◆ **RECORDS TO PROCESS**:
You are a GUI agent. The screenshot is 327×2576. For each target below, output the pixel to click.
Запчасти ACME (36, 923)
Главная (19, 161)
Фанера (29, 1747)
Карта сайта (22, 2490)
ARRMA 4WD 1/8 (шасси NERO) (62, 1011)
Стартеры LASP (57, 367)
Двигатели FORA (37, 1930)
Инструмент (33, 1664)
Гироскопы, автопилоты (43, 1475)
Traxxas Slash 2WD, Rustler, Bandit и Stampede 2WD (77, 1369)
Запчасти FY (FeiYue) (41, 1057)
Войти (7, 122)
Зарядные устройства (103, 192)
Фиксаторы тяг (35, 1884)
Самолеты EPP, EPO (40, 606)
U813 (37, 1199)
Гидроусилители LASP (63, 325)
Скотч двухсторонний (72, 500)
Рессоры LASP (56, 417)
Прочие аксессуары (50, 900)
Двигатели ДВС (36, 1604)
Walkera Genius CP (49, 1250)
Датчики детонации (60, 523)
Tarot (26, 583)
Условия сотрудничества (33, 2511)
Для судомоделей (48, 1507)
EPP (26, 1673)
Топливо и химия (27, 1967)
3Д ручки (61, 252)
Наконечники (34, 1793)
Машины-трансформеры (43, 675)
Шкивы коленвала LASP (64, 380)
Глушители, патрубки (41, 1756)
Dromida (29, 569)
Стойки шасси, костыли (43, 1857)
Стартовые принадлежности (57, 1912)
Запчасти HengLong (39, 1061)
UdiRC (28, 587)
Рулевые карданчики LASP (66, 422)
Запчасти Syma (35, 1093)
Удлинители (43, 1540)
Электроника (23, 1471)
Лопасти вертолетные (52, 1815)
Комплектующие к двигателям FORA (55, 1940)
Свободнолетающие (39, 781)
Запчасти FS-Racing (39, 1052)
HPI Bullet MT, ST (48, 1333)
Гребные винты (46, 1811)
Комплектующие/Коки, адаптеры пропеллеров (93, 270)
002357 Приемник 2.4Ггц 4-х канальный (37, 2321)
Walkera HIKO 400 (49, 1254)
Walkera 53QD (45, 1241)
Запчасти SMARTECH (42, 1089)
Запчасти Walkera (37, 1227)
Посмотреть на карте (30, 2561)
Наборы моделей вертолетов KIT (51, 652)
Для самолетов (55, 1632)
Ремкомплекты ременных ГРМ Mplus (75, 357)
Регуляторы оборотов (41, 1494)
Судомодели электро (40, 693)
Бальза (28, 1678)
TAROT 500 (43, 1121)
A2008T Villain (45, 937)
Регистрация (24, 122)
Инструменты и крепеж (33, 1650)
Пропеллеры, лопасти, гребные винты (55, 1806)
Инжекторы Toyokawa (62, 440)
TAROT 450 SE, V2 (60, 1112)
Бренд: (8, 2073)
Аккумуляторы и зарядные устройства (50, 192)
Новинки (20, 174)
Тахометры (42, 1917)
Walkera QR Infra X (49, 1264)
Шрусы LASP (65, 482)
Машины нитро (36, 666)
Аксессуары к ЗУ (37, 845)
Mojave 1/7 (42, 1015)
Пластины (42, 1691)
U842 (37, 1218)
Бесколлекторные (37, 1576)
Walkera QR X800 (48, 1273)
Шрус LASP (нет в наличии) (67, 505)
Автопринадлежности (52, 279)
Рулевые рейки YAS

◆ **EXERCISE OBJECTIVE**:
Search the data for "Комплектующие" and list every line in which it occurs.

◆ **ANSWER SPACE**:
Комплектующие к двигателям FORA (55, 1940)
Комплектующие/Коки, адаптеры пропеллеров (93, 270)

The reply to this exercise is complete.